Делора же была совсем другая. Конраду хотелось думать о ней — с самой первой их встречи — как о ребенке.
Тем не менее, он понимал, что ее пытливый ум уже давно не занимают детские мысли, и что сейчас в ней, словно бутон розы, расцветают чувства.
Для того, чтобы превратиться в женщину ей необходимо было лишь одно — любовь.
Ему неожиданно пришла в голову идея, насколько заманчиво и волнующе было бы показать ей все прелести любви.
Но его настолько шокировало, что такая идея могла прийти ему в голову, что он сказал себе — этому не бывать.
Было бы нечестно, не правильно воспользоваться оказанным ему, как родственнику, доверием, заставив Делору думать о нем, как о мужчине.
Кроме того, она уже обручена, и не в его компетенции обсуждать нрав и репутацию ее будущего мужа.
Но даже приказав себе думать так, он не мог избавиться от мысли, что ее — столь чистую и невинную — возьмет, или, вернее сказать, опорочит, такой монстр, как Граммель.
Вспомнив о человеке, по адресу которого он слышал лишь ругательства, сделавшие бы честь любому боцману, любящему крепкое словцо, Конрад невольно сжал кулаки. Этот человек позорил не только свой род, но и сословие, к которому принадлежал.
В этот момент, к своему удивлению, он услышал, как Делора — словно прочитав его мысли — прошептала:
— Если вы… думая о нем так переживаете… то что же… должна чувствовать я?
Они уже десять дней находились в пути. Атлантика, разбушевавшаяся, поначалу теперь затихала — поверхность океана бороздили некрупные волны.

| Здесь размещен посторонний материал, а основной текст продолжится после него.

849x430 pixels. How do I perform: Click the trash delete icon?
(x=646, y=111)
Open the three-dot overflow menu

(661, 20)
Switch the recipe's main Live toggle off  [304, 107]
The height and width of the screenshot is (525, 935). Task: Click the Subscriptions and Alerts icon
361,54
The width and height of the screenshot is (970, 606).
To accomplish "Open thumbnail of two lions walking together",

Миссис Мельхиш все еще и не появлялась; Делора сообщила, что она собирается находиться в каюте до тех пор, пока океан не успокоится.

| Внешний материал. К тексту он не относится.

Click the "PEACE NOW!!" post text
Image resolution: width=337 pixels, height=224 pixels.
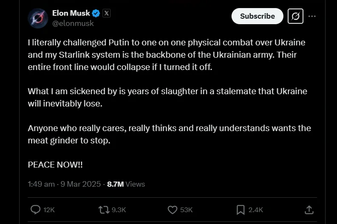coord(55,165)
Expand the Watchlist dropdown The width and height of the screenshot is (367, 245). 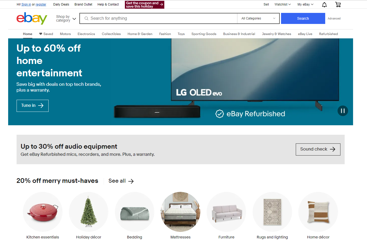click(283, 4)
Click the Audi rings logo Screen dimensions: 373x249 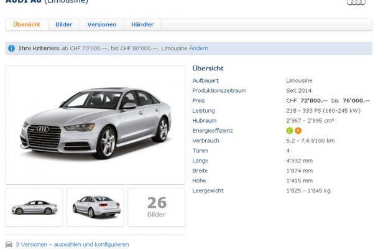click(356, 2)
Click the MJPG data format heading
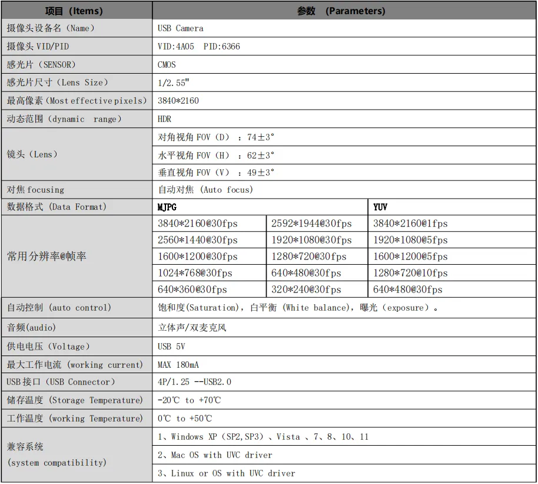Screen dimensions: 538x484 click(x=167, y=207)
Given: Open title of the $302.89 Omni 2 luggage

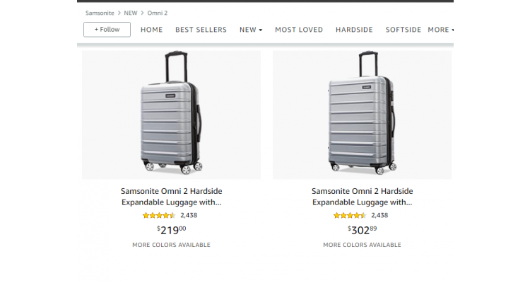Looking at the screenshot, I should 362,197.
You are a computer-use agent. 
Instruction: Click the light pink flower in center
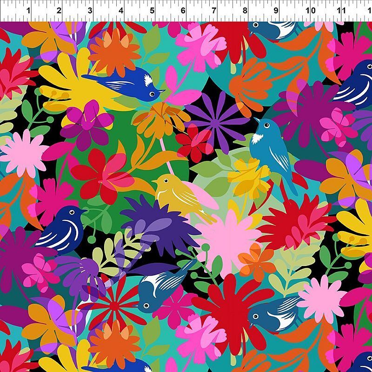(228, 238)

— Чего никогда не случится, ибо она ненавидит море и ждет не дождется, когда можно будет ступить на твердую землю.
Это приводило к тому, что Конрад находился рядом с кузиной гораздо больше времени, чем ему полагалось как капитану.

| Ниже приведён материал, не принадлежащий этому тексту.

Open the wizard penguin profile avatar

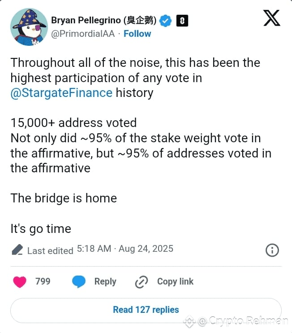click(x=28, y=26)
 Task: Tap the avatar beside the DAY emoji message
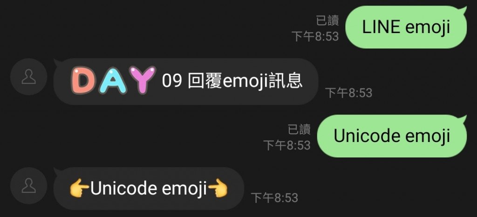[28, 76]
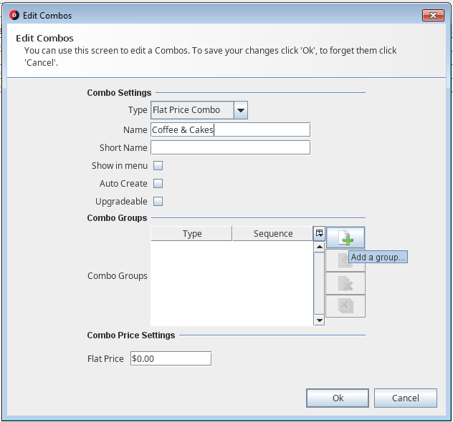Click the Name field containing Coffee & Cakes
Viewport: 453px width, 422px height.
(230, 129)
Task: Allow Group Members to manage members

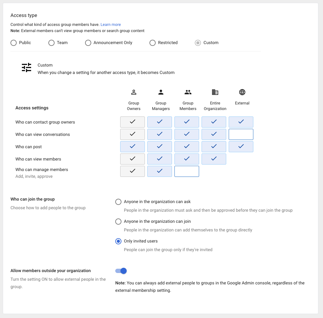Action: pyautogui.click(x=187, y=171)
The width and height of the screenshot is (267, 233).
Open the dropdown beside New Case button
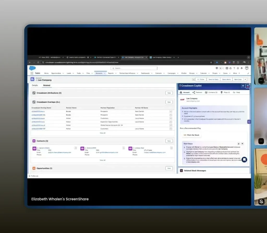(x=245, y=79)
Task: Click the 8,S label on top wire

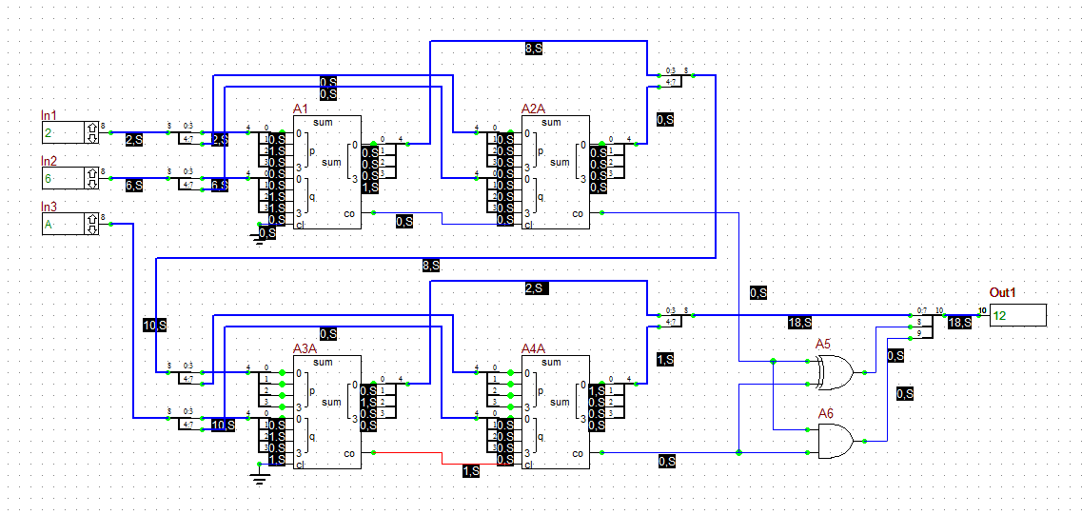Action: [534, 48]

Он стал понимать, насколько грустные мысли одолевают Делору, когда она остается в одиночестве и, к своему удивлению, стал сопереживать ей.
Заходя к ней в каюту, он видел, как страх уходит из глаз девушки.
Посмотрев на мачты, он вновь заметил ее. По кораблю девушка ходила в синем плаще, отороченном горностаем, с капюшоном, так же отделанным белым мехом.
Мех обрамлял ее лицо, придавая девушке вид неземного существа; впечатление рассеивалось лишь когда она улыбалась, и в уголках рта появлялись озорные морщинки.
— Она прекрасна! Прекрасна! — говорил он себе, неся долгие ночные вахты. — Как я могу отдать ее в руки чудовища?
Постепенно, из глубин памяти поднимались воспоминания о том, что еще он слышал о лорде Граммеле, воспоминания о деяниях настолько отвратительных и тошнотворных, что Конрад гнал их прочь.
Тем не менее, он не мог полностью избавиться от подобных мыслей; раздумывая об участи Делоры, он считал, что гораздо более честным поступком будет выбросить ее в пучину морскую еще до прибытия в Антигуа.
По крайней мере она умрет чистой и невинной.
Такие мысли терзали Конрада по ночам. Днем же он проклинал собственное малодушие и истеричность, заставляя себя думать, что судьба Делоры — не его дело.
Те же думы терзали и девушку.
К тому времени все молодые офицеры на корабле влюбились в пассажирку, и даже матросы провожали ее взглядами, когда она прогуливалась по палубе.
Конрад старался смотреть на мачты, хотя глаза его невольно провожали фигурку Делоры, пробиравшейся по юту между тремя шлюпками; она двигалась необычайно грациозно, несмотря на то, что море заметно волновалось.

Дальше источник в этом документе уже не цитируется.